I-TEAM INVESTIGATION: Patient's First Act could greatly change Medicaid in Georgia
Monday, May 20, 2019
News 12 at 6 O'Clock / NBC 26 at 7
RICHMOND COUNTY, Ga. (WRDW/WAGT) - Medicaid covers nearly 75% of patients in Georgia nursing homes. Now a new law could drastically change the way our seniors and others get healthcare.
Richmond county is home to more than 200-thousand people. Nearly a quarter of them are on Medicaid. "It could make really big changes that could put coverage for low-income seniors and children and families at risk," Laura Colbert said. She is the the executive director of the non-profit group Georgians for a Healthy Future. Right now, she is very worried about the future. "The devil will be in the details but we don't know but we don't know any of the details yet," she said.

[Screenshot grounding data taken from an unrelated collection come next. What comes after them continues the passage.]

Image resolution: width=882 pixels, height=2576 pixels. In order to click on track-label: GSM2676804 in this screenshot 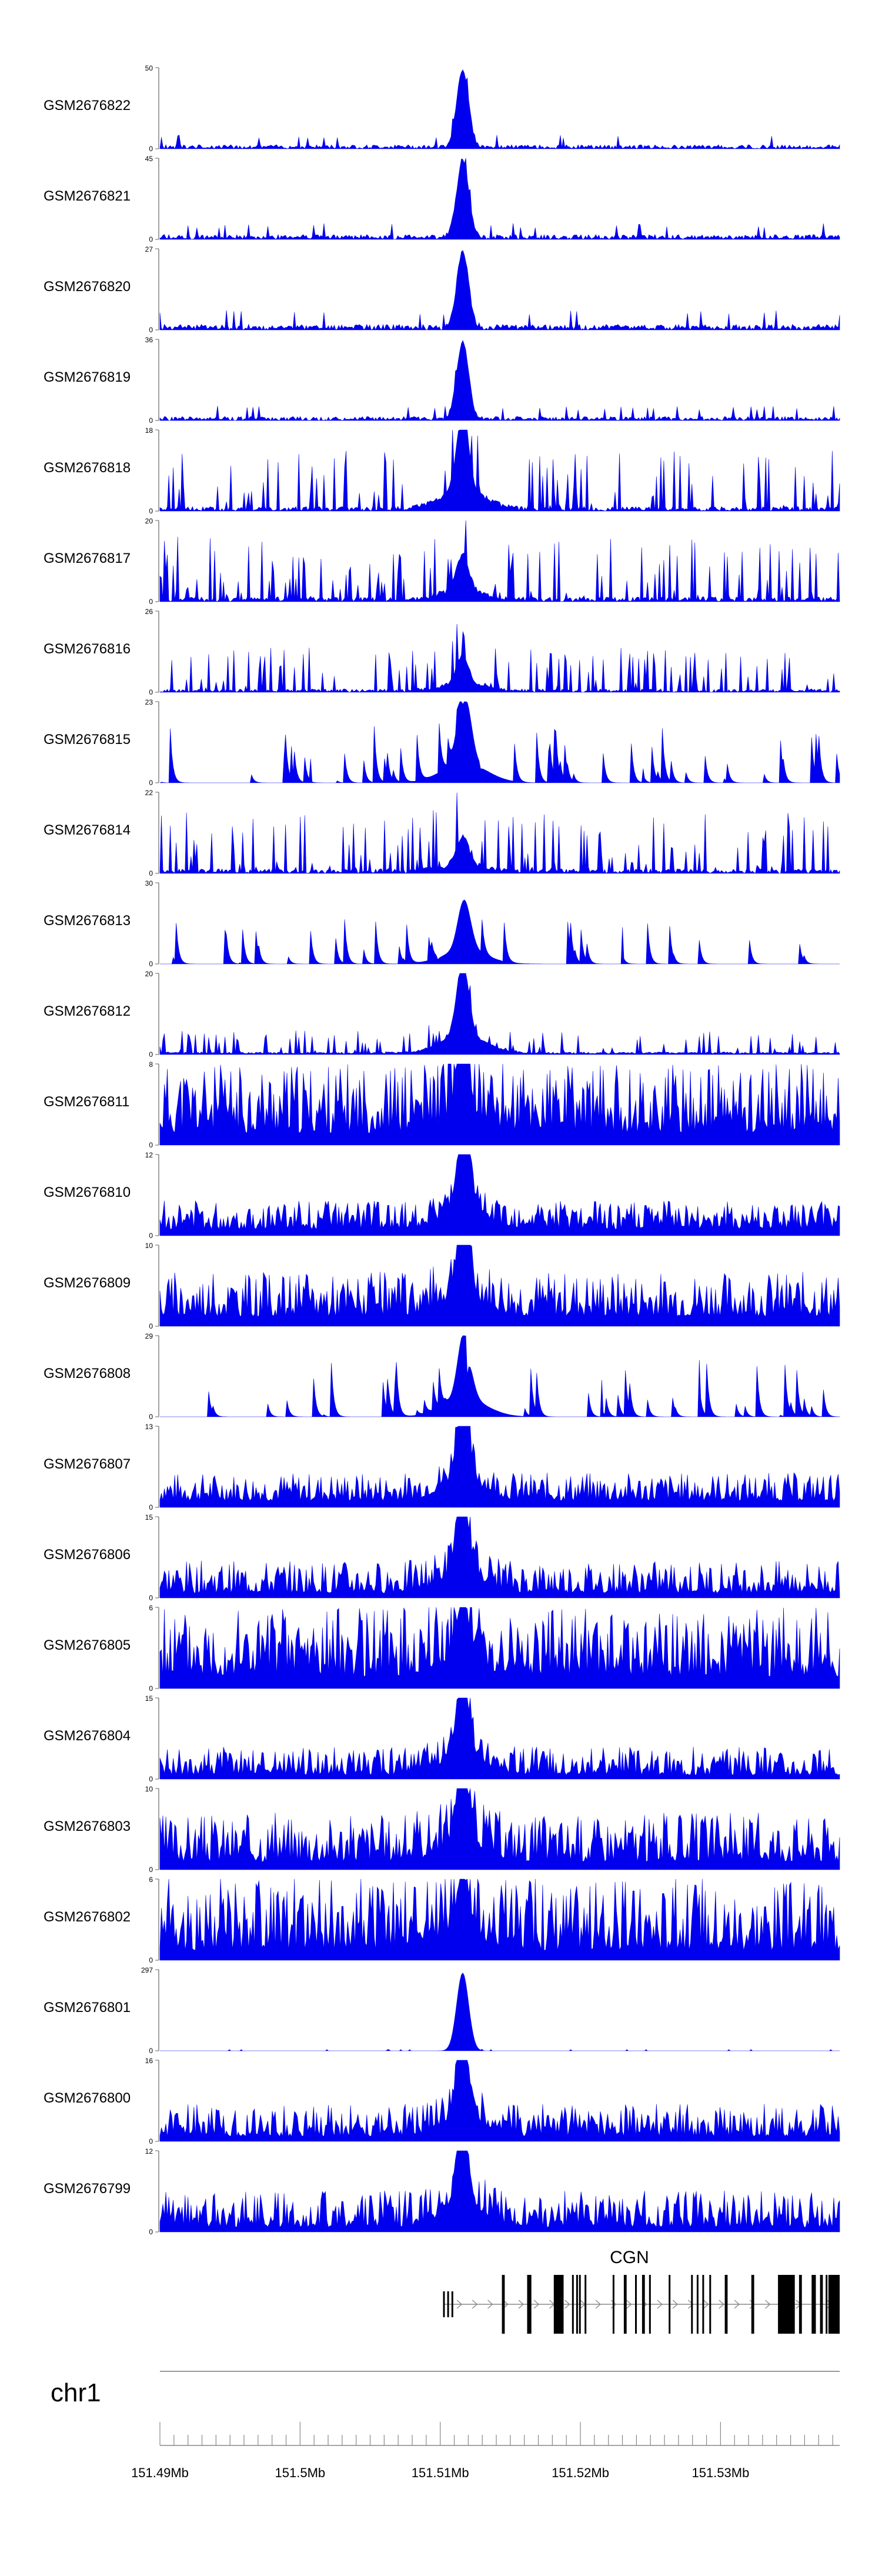, I will do `click(87, 1736)`.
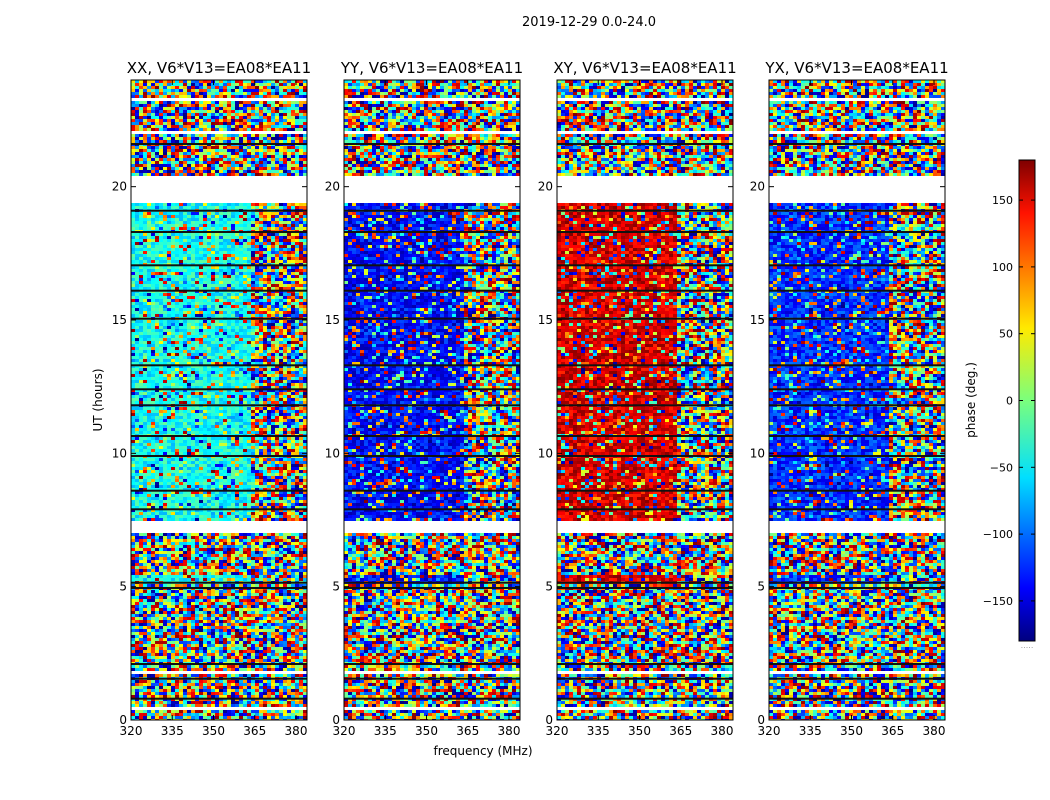 This screenshot has width=1050, height=800. I want to click on panel-title: YX, V6*V13=EA08*EA11, so click(856, 68).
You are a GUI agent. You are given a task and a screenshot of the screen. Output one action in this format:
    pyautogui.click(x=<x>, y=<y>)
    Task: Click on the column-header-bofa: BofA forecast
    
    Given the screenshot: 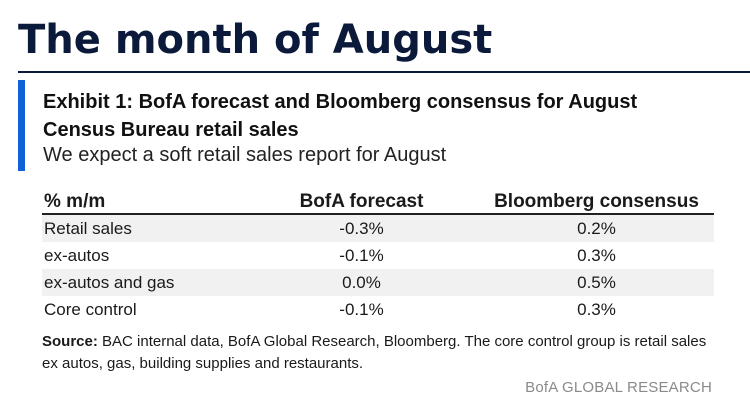 What is the action you would take?
    pyautogui.click(x=362, y=200)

Governor Brian Kemp signed Patients First Act into law two months ago. It allows the state to apply for two federal waivers which could drastically change healthcare in Georgia.
"This could be landmark legislation for the state and our healthcare system," Colbert added.
Waiver 1332 could change the private insurance marketplace and Waiver 1115 could expand Medicaid to a new population.
Liz Owens: "Do you think there is a possibility of more seniors going into these facilities that are already are already understaffed?"
Laura Colbert: "I don't know if these waivers will have an impact on where seniors are getting care."
Patient's First Act is extremely vague. "We are a little concerned about the breadth of the legislation," Colbert said. "The waiver is very broad and contains very few details so that consultant will be very important in determining what the waivers will look like and how people will be impacted." The state is in the process of hiring a consultant to come up with the details. It could change for the 46-hundred seniors, 16-thousand adults and 26-thousand children on Medicaid in Richmond County
There will be a public comment period beginning around the end of the year for all of us to weigh in on the planned changes to Georgia's healthcare system.